(Data on where targets appear)
__________________________________________________
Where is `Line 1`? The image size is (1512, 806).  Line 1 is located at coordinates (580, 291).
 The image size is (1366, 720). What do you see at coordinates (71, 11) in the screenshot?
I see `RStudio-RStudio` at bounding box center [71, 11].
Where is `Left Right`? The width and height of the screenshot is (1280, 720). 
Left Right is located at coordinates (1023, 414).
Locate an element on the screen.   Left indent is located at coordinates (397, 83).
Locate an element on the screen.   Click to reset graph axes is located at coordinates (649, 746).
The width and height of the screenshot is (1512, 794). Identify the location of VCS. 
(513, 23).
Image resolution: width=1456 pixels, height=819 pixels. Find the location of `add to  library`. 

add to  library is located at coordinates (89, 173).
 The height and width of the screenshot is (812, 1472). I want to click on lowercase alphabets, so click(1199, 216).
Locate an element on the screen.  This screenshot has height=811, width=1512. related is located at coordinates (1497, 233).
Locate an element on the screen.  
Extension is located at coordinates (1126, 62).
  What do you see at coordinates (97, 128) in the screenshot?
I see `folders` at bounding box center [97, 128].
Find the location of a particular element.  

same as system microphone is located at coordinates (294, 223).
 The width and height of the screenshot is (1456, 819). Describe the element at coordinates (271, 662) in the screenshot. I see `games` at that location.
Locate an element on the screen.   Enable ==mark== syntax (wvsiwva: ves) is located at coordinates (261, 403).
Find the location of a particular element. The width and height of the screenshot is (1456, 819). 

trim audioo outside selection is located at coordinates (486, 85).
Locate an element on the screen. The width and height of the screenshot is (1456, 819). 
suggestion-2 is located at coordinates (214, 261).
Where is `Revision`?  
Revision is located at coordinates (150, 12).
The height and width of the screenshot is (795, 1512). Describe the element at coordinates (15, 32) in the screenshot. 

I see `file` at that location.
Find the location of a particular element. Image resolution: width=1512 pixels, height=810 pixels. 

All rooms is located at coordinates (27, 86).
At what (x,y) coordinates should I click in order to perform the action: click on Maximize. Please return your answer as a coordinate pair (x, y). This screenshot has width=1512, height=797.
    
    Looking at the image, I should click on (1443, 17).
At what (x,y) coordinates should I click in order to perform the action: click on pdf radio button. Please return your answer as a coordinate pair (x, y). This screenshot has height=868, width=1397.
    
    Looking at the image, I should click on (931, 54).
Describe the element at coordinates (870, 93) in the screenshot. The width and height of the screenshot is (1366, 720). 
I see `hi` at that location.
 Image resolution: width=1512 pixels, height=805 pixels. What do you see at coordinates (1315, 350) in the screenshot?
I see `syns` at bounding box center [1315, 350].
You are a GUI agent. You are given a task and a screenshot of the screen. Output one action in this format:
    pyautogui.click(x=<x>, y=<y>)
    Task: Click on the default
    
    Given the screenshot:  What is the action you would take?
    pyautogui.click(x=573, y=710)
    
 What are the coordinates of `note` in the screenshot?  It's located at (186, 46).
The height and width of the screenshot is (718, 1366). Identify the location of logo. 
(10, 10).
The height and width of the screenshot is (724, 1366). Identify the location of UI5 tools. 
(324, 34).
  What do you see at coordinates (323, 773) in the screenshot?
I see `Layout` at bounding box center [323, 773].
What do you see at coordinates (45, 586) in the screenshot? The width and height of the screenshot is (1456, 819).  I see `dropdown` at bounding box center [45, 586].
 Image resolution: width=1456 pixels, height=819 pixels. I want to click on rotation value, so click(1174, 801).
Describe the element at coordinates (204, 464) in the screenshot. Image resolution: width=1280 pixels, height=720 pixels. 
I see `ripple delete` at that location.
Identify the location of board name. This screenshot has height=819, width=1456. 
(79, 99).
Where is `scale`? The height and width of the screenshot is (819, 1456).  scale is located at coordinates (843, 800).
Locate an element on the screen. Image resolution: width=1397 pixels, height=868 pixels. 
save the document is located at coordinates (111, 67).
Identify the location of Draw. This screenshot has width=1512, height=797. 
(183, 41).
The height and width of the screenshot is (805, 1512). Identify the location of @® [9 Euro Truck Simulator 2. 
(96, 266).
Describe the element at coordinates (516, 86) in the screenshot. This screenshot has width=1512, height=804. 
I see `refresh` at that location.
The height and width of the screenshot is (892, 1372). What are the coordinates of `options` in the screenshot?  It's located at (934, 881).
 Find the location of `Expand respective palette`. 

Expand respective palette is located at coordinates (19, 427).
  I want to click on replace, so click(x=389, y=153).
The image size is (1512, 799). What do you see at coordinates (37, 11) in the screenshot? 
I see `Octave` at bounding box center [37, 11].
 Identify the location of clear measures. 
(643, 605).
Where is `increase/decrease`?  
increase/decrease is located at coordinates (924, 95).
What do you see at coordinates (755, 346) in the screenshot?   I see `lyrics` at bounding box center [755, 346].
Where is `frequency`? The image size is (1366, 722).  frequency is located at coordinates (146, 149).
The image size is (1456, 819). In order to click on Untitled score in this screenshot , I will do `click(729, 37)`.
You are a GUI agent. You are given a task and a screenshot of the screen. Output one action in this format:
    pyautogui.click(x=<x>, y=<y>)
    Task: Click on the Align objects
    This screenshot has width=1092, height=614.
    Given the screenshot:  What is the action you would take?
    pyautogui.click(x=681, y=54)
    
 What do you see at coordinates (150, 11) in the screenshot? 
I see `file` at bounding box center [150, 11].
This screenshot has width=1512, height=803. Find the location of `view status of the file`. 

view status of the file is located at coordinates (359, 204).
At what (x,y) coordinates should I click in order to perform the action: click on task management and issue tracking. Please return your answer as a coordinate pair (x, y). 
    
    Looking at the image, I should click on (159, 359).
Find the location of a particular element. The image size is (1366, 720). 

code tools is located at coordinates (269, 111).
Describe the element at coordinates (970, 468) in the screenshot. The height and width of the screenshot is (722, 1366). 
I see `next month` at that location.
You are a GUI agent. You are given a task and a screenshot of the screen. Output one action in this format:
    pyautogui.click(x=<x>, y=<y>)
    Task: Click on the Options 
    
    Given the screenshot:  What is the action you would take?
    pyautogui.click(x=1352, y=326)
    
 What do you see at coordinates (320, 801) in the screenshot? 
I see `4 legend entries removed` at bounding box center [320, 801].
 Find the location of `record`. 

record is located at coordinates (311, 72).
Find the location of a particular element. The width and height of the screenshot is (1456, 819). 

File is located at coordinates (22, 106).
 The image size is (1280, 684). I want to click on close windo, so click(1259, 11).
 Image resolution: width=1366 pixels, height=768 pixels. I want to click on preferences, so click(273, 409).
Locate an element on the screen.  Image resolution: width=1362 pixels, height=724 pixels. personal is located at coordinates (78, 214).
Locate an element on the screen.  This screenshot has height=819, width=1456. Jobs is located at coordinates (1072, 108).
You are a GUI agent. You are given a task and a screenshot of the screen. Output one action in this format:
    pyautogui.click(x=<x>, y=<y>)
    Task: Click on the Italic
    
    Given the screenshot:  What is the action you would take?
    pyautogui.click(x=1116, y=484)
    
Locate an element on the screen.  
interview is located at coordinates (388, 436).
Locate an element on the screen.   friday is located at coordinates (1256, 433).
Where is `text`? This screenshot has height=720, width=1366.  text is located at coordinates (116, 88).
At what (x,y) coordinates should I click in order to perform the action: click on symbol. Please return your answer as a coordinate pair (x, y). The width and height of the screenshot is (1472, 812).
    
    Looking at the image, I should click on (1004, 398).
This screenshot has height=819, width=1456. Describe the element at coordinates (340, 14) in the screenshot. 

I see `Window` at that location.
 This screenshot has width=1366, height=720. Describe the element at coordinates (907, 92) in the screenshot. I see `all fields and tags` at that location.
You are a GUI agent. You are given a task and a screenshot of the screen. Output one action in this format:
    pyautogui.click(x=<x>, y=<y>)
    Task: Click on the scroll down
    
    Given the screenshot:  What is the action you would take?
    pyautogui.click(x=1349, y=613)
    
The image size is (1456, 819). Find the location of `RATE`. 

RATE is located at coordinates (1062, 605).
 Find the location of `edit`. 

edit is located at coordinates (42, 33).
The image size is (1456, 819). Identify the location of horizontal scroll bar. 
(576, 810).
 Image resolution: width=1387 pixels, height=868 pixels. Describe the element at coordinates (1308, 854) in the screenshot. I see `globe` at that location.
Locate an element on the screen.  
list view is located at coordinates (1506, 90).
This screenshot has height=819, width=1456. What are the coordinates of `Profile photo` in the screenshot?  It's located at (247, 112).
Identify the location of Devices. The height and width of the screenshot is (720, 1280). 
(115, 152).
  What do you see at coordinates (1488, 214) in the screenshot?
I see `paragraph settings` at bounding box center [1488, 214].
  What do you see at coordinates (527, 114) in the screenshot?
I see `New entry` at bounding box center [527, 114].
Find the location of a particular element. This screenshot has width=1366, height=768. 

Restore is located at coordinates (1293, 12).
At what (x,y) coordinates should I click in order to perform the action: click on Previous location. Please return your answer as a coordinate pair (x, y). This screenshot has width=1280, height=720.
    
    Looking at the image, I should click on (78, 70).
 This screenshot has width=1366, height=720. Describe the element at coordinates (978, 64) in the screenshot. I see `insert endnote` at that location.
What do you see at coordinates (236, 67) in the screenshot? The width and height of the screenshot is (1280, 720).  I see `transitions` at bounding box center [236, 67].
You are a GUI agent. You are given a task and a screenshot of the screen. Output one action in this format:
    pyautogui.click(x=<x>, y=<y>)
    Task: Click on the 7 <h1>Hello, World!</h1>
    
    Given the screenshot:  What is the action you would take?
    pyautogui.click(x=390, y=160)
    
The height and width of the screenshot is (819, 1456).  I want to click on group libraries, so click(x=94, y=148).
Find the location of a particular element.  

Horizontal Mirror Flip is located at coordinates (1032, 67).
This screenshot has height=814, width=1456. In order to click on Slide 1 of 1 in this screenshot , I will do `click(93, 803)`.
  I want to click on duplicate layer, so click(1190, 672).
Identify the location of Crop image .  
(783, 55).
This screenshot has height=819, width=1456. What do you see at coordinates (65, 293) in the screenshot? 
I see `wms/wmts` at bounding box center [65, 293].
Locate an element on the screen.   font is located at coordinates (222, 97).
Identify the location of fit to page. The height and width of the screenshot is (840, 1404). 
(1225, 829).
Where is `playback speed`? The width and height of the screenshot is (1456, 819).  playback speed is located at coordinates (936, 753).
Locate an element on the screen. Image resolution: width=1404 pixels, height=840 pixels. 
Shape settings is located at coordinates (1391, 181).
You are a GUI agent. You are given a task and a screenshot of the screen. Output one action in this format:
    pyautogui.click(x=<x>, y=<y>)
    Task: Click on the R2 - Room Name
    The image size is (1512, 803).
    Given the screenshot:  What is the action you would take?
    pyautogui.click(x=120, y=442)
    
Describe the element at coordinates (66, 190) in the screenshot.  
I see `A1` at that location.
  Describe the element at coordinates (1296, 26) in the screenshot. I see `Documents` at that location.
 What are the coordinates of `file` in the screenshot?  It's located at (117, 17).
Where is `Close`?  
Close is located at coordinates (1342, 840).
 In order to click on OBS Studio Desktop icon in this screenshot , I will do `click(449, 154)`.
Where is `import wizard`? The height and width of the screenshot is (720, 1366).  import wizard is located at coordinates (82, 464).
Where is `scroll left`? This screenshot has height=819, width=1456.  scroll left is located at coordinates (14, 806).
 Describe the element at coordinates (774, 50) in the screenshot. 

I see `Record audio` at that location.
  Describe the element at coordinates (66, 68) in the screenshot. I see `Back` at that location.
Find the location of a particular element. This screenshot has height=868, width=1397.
__________________________________________________
Please copy the data from its very first line through the line containing "Left Right is", including both of those lines.

_REPLY_
Where is `Line 1`? The image size is (1512, 806).  Line 1 is located at coordinates (580, 291).
 The image size is (1366, 720). What do you see at coordinates (71, 11) in the screenshot?
I see `RStudio-RStudio` at bounding box center [71, 11].
Where is `Left Right`? The width and height of the screenshot is (1280, 720). 
Left Right is located at coordinates (1023, 414).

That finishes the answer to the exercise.